The Scene of Bewilderment
One is soon bewildered after one awakens to the realization that there must be more than this. The realization comes, comes surely and painfully, and cannot be taken back. Despite the realization striking home with the force of conviction, one does not know what one means when one says and believes, ‘There must be more than this’: what is the ‘this’ to which I’m referring? More than what? Where is this more? And why ‘must’ there be?
This much is for sure: one is making a cut between how one lives and how it would be better for one to live, and one is pronouncing the former to be pale in the radiant light of the latter. To say ‘there must be more than this’ is to mean, at least, that ‘There must be more to human life than the life I am currently leading. And whatever this surplus is, it promises to make human life better somehow: to overcome this restlessness, this disquiet, this strife, this vacuity and to make it fuller, truer, realer, more splendid. In the light of that which is namelessly, enigmatically higher, I could be transformed into that, or a part of what, I seek.’

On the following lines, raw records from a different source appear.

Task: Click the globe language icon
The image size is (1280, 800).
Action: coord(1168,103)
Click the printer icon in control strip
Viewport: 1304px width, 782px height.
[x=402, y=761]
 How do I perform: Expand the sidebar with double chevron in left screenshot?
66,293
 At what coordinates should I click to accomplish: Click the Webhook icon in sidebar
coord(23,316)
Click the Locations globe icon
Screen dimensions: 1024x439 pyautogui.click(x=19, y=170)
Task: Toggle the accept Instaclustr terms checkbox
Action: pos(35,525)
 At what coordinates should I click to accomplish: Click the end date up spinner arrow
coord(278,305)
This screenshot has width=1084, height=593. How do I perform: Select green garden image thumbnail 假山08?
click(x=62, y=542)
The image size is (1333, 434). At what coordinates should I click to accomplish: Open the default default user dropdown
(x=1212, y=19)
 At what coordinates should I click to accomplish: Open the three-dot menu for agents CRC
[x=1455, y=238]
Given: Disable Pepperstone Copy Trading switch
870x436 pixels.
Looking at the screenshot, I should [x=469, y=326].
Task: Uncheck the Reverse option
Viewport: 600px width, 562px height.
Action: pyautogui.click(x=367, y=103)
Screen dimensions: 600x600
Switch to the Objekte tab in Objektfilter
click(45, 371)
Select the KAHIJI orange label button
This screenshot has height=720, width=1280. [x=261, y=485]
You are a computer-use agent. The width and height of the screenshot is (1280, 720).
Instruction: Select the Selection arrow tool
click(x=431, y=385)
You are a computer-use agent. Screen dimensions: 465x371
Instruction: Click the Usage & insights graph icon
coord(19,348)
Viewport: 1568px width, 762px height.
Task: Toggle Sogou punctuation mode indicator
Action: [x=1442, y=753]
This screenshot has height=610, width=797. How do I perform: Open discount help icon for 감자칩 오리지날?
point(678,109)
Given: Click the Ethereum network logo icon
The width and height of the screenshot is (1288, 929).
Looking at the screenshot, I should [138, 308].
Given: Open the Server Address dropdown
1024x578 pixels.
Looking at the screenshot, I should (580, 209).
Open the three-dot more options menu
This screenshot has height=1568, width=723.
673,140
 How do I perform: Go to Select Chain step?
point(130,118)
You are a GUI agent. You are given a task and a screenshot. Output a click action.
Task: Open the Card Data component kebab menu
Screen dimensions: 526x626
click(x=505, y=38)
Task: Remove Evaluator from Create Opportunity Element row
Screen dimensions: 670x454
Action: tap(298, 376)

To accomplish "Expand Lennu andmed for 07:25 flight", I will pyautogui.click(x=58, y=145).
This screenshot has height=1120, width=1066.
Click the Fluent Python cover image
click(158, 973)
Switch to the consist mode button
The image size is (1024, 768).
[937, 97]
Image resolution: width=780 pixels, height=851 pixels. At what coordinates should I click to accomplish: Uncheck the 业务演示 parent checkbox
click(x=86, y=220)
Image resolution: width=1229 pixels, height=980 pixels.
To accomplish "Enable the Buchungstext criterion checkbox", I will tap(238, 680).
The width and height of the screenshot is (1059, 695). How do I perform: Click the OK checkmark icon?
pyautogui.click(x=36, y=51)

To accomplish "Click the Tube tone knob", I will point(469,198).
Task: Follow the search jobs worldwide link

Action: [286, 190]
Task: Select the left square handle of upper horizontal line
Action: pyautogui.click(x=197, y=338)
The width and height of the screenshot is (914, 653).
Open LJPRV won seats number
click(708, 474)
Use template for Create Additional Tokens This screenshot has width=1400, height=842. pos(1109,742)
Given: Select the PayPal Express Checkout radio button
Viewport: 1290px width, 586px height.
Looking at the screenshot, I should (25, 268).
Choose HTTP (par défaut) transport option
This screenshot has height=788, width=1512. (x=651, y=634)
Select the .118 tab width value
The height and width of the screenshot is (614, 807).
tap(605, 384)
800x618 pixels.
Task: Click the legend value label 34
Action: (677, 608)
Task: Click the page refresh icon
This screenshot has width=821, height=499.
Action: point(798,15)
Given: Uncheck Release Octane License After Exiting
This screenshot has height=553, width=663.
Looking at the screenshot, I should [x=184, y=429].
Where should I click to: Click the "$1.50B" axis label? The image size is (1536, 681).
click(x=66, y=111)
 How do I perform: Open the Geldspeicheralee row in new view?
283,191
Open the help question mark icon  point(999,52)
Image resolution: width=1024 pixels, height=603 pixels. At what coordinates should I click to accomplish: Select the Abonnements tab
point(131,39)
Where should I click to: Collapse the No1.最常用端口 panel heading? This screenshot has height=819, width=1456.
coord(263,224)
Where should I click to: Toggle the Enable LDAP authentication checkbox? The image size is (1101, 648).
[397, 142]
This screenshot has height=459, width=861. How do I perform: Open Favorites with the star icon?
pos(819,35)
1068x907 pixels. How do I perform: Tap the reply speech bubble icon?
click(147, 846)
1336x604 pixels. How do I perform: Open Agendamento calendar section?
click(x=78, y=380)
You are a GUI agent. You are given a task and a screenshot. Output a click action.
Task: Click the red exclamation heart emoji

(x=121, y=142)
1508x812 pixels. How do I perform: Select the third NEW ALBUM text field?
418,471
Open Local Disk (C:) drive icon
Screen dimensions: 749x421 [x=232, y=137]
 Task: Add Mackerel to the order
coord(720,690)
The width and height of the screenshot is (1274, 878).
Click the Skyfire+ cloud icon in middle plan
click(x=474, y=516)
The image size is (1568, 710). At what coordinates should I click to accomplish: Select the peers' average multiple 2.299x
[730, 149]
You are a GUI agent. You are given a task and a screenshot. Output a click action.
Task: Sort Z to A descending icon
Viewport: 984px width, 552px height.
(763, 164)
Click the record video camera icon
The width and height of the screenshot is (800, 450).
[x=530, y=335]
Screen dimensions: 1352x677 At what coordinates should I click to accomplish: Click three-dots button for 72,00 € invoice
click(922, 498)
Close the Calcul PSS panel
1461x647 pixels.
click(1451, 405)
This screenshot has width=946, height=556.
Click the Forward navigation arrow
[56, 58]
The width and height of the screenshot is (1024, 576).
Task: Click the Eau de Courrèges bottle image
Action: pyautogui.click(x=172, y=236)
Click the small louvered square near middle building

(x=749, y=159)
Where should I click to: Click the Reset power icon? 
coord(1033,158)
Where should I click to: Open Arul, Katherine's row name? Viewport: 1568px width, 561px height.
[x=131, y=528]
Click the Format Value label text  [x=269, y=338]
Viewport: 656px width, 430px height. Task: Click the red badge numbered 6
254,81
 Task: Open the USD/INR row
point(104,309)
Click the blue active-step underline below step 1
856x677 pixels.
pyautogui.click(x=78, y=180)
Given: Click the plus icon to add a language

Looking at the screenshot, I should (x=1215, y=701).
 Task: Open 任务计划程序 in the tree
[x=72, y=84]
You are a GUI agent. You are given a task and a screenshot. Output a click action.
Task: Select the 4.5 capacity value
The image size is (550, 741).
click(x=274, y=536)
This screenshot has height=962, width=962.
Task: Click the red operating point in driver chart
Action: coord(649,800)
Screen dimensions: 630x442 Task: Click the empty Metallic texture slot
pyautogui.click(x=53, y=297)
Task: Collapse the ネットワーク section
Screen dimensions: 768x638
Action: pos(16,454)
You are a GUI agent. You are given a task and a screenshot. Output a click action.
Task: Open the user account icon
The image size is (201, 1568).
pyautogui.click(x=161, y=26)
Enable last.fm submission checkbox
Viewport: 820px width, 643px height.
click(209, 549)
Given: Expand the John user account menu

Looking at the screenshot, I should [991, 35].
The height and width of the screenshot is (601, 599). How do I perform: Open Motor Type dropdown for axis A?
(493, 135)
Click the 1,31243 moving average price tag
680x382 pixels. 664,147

Existential Choice as Devotion
Now comes the existential choice concerning which spiritual path to take, for that is what it is: an, perhaps the, existential choice. This sort of choice is not a choice without matter or consequence but is, as Pierre Hadot says, a ‘choice of life.’ To say this is to say that it is not the sort of choice that one can easily renege upon or back out of in an instant; it is devotion, a fundamental and ongoing act of commitment, a something to which one is related, tied, wedded. It is rather like choosing a spouse. Granted, one can seek separation or get a divorce later on but not without considerable consequences, lifelong implications, uneasy disentanglements, the painful waves of severance. Furthermore, this existential choice, unlike the garden variety decisions one makes on any given day, is that in the light of which one lives, values, appreciates, affirms, confirms, or denies, rejects, disconfirms certain facets of everyday life. Without this orientation toward others, the world, events, oneself, one is scarcely the same person, barely known to oneself. Thus, the existential choice of life is far more serious than a matter of life and death since in it lies the very possibility of, the delicate key to my life’s going well. It is a gossamer thread I wish not to break.
Secularism 3
Adding to one’s sense of bewilderment is the undeniable fact that the spiritual landscape is vast and broad, vaster and broader than it ever was for our forebears. In his magnum opus A Secular Age, Charles Taylor argues that, contrary to the expectations of many sociologists and thinkers on modernity, the modern age has not ushered in the end of religion. Quite the contrary, it has led to an explosion in the number of paths through human life: what Taylor calls the ‘supernova effect.’ On this view, the range of options between atheism and theism has grown and continues to grow (witness California…) at the same time that we are not so readily and summarily able to rule out certain options as demonstrably and finally invalid. Some things surely are foolish, others simply rubbish, and yet there are plenty of options, including agnosticism, that are not unreasonable and not, of necessity, contrary to the claims and evidence provided by modern science. In short, the charge of being delusional does not often stick and may be a sign of one’s own myopia.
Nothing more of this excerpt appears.